Work instruction –
In the entries below, find every line with the string "agent" and copy it.

Extracted data entries:

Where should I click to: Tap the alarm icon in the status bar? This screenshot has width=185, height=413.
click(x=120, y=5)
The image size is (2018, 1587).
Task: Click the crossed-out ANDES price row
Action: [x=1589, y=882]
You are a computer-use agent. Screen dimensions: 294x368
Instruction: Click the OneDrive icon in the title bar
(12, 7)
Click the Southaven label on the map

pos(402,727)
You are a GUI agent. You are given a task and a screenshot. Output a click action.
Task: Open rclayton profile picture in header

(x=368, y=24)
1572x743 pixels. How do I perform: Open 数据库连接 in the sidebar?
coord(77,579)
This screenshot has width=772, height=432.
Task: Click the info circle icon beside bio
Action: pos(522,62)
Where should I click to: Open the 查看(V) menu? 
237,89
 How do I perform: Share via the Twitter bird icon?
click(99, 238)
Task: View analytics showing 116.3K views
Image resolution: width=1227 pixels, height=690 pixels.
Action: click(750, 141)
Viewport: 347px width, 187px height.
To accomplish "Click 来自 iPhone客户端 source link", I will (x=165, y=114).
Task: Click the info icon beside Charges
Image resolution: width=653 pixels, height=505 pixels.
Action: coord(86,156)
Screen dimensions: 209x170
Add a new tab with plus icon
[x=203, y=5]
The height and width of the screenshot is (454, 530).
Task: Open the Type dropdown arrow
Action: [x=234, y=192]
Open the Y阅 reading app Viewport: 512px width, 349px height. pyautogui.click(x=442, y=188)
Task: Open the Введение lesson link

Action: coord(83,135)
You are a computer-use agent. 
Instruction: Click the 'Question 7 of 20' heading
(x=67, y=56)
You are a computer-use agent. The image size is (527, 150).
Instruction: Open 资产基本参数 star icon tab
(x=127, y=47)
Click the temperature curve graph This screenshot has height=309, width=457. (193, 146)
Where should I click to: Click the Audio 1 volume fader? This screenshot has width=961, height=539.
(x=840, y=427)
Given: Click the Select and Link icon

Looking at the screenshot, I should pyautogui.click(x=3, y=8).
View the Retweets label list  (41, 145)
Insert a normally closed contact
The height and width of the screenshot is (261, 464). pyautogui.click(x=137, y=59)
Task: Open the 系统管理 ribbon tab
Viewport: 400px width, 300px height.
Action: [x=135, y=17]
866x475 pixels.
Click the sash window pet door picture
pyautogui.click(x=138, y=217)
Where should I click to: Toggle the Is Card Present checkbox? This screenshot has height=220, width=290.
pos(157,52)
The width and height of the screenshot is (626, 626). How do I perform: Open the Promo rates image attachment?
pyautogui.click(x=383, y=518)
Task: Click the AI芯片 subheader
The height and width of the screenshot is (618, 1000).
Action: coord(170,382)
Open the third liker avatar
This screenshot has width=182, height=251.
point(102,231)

Written reply –
You are a computer-use agent. Screen dimensions: 294x368
You are a GUI agent. You are given a task and a screenshot. Output a click action.
You are a computer-use agent. 
You are a computer-use agent. The image size is (527, 150).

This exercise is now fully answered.